Files
2026-07-13 12:49:17 +08:00

52 lines
2.2 KiB
Markdown

# Security Policy
## Reporting a Vulnerability
**Please do not report security vulnerabilities through public GitHub issues.**
Instead, email **security@coplay.dev** with:
- A clear description of the issue
- Steps to reproduce or a proof-of-concept
- The version of MCP for Unity affected (UPM package + Python server)
- Your OS, Unity Editor version, and MCP client
- Optional: a suggested fix
We aim to acknowledge reports within **3 business days** and to share an initial assessment within **10 business days**. Critical fixes are released as patch versions on both `main` and the beta channel.
## Supported Versions
| Version | Supported |
|---------|-----------|
| latest (`main`) | Yes |
| latest beta (`beta`) | Yes |
| older releases | No — please upgrade |
## Network Defaults (Safe by Default)
MCP for Unity is intentionally fail-closed:
- **HTTP Local** binds to loopback only by default (`127.0.0.1`, `localhost`, `::1`). LAN bind (`0.0.0.0`, `::`) requires explicit opt-in via **Allow LAN Bind (HTTP Local)** in Advanced Settings.
- **HTTP Remote** requires `https://` by default. Plaintext `http://` for remote endpoints requires explicit opt-in via **Allow Insecure Remote HTTP**.
- Remote-hosted mode requires API key authentication. See [Remote Server Auth](https://coplaydev.github.io/unity-mcp/guides/remote-server-auth).
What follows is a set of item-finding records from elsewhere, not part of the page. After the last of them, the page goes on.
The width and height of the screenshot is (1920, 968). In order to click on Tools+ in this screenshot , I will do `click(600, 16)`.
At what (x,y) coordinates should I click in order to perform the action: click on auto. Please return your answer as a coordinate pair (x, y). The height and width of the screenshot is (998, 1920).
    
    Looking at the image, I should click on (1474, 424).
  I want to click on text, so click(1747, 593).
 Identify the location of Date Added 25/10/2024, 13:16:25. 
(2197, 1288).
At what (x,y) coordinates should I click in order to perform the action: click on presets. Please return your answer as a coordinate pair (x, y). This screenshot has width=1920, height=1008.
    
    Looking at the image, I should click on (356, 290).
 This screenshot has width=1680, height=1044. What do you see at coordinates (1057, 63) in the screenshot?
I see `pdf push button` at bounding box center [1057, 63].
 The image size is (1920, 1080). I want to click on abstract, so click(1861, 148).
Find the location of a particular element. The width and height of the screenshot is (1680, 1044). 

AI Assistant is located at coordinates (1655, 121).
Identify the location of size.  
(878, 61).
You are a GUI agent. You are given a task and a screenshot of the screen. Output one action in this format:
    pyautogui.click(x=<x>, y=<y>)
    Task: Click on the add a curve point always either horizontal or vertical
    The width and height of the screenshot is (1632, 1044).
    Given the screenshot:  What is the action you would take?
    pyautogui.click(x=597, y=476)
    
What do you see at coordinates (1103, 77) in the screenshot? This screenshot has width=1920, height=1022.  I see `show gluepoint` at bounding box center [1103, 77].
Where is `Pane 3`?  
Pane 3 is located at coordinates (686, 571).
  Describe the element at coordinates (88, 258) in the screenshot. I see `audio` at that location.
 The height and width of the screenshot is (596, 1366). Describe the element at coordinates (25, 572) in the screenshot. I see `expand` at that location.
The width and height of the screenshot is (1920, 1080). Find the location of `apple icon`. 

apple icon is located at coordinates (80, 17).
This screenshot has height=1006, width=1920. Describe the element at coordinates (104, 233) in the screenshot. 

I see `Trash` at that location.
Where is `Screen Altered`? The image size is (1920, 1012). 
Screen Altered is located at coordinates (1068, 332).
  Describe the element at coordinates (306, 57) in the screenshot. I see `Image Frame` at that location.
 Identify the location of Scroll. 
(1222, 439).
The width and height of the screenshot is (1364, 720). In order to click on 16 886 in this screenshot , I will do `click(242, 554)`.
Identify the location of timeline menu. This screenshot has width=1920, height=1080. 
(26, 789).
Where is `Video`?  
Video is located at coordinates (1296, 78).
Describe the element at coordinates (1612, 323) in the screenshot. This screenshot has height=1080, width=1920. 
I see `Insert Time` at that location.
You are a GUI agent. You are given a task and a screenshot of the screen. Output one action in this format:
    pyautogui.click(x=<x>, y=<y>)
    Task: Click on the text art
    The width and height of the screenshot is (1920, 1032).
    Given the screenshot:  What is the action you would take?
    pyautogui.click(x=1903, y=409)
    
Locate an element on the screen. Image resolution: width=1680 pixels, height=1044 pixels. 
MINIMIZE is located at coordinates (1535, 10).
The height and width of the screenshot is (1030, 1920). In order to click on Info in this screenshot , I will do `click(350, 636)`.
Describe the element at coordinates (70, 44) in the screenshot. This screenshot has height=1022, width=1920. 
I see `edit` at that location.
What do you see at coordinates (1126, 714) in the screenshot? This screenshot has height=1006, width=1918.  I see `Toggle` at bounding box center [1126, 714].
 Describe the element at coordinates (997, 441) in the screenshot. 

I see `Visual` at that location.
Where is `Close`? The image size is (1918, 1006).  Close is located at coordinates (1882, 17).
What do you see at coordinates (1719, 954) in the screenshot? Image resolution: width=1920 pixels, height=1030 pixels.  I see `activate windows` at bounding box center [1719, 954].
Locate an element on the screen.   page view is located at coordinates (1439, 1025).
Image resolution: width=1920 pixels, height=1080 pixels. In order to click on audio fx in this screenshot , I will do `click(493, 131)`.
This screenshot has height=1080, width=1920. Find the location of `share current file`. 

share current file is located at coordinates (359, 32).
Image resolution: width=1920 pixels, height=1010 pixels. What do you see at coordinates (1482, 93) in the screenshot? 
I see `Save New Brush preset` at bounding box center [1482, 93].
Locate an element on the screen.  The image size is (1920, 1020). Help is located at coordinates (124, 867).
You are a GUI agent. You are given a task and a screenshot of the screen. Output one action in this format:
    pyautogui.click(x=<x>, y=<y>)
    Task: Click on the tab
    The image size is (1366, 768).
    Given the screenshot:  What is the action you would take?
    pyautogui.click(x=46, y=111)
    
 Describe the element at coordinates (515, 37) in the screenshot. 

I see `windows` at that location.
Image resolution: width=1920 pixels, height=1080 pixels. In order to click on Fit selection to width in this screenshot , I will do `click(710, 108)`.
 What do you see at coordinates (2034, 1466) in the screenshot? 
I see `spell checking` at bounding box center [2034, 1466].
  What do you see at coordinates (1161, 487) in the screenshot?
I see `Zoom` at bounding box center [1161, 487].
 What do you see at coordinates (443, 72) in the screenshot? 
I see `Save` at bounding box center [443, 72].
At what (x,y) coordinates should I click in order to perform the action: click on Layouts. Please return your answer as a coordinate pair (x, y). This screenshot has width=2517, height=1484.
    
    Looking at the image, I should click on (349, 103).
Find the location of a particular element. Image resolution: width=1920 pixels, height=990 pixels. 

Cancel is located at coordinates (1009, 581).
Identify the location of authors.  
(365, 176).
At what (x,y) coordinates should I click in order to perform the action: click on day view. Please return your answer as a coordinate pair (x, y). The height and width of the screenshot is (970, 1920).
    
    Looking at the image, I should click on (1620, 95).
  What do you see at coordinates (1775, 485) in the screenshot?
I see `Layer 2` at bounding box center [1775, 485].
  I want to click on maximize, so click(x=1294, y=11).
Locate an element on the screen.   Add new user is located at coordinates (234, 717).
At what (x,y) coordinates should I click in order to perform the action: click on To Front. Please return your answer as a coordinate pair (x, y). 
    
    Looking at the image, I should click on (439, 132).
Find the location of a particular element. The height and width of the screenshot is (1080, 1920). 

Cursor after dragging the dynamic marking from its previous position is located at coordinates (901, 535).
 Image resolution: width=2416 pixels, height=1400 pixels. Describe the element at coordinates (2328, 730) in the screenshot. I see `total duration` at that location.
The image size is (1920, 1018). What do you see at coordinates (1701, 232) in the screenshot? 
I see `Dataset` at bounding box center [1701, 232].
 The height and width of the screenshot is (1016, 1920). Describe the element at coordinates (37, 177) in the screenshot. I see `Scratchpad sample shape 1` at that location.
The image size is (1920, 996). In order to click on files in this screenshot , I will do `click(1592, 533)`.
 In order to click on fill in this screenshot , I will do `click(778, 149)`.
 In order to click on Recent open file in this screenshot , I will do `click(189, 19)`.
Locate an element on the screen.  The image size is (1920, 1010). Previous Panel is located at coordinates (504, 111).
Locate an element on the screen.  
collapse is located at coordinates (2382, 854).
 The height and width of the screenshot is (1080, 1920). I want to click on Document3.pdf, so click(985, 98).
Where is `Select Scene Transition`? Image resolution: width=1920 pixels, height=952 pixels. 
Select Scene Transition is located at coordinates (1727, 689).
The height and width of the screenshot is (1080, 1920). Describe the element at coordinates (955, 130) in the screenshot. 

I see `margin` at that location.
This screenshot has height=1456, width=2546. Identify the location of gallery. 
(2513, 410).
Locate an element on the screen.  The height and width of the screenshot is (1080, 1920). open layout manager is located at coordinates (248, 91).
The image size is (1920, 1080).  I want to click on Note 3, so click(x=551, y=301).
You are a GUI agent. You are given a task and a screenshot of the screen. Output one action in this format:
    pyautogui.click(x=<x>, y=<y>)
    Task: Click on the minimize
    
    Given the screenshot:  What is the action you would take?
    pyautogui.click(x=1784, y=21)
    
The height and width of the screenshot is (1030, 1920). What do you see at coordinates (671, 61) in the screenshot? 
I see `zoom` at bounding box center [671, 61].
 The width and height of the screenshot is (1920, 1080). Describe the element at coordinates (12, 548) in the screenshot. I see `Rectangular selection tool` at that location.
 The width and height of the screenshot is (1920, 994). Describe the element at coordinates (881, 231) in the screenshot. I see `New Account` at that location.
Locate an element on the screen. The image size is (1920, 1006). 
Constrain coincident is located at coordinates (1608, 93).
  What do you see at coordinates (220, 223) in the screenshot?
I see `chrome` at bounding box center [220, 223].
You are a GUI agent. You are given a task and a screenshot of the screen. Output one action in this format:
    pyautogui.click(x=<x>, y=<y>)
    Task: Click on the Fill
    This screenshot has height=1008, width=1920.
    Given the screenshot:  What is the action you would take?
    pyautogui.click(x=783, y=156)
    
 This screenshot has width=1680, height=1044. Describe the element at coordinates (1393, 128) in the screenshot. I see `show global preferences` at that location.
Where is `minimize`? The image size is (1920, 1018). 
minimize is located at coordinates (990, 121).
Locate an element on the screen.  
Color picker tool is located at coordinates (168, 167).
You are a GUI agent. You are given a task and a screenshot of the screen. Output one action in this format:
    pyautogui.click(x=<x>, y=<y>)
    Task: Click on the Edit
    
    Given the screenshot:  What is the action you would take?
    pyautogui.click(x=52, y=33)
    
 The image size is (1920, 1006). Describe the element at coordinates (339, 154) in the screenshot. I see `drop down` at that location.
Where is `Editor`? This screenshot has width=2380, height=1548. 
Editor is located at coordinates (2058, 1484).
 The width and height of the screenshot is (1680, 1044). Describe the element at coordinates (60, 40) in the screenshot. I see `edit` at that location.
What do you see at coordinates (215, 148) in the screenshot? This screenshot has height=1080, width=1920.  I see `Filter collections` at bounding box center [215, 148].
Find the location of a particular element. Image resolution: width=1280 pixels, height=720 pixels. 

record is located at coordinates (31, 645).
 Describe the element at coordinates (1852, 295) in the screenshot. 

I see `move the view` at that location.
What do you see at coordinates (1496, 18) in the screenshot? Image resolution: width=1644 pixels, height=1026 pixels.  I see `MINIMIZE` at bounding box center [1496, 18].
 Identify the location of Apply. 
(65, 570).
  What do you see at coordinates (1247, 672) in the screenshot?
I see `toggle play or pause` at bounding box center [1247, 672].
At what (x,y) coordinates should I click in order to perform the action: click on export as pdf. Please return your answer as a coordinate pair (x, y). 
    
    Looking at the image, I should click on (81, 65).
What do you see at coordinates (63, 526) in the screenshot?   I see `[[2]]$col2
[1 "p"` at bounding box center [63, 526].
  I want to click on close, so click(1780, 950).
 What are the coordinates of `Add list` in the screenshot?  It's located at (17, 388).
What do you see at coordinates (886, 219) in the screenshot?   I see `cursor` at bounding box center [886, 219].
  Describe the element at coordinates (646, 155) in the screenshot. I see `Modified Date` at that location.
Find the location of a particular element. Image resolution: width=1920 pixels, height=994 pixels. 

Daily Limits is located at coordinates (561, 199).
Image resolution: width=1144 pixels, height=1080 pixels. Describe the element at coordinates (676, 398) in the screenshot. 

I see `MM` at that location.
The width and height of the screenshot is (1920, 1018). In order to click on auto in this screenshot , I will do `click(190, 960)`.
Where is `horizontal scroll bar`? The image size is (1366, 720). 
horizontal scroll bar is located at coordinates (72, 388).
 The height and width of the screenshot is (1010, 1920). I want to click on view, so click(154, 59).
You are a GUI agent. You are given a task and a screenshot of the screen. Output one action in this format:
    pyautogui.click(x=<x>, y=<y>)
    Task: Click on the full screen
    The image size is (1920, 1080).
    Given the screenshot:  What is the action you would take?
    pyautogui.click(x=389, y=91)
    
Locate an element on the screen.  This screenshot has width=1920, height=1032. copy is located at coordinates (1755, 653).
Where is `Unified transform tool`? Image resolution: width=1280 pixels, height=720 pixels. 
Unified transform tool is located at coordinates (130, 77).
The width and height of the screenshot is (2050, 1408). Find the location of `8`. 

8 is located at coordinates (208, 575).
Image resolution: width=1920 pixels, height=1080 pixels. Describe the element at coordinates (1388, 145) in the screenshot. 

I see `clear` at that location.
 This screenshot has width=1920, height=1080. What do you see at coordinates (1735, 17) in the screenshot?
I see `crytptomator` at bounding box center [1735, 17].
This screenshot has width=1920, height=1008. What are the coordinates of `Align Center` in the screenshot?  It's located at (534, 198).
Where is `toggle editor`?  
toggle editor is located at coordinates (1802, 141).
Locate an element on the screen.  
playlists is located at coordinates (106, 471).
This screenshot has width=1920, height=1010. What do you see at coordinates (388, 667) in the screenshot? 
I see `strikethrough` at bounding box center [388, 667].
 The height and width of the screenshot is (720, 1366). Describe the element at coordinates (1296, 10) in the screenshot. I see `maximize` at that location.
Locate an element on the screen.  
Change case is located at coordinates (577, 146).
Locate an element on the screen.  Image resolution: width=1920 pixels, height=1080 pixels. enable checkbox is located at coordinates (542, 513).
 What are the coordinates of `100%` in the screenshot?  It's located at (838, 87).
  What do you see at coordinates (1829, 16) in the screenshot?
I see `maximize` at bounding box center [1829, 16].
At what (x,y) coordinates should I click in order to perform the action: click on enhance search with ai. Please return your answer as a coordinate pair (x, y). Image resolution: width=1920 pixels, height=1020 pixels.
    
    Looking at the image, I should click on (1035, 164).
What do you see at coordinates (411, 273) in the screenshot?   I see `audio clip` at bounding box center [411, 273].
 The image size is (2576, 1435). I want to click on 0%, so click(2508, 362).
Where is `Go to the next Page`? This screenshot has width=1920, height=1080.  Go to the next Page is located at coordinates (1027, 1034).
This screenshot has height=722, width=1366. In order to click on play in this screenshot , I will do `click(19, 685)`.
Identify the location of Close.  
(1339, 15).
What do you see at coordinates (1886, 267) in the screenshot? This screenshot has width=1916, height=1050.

If you find a way to bypass any of these guards, that qualifies as a security vulnerability and warrants a private report.
## What Counts as a Security Issue
- Remote code execution via crafted MCP messages
- Auth bypass on remote-hosted server
- Filesystem read/write outside the intended Unity project root
- Network requests that escape the configured allow-list
- Credential or API-key leakage in logs, telemetry, or error responses
## What Doesn't Count
- Tool actions that intentionally modify the Unity project (that's the product)
- Issues that require an attacker to already have shell access to the host
- Vulnerabilities in third-party dependencies — please report those upstream first; we'll bump our pins after the upstream fix lands
## Disclosure Timeline
Once a fix is shipped, we publish a security advisory on the GitHub Security tab and credit the reporter (unless they prefer anonymity).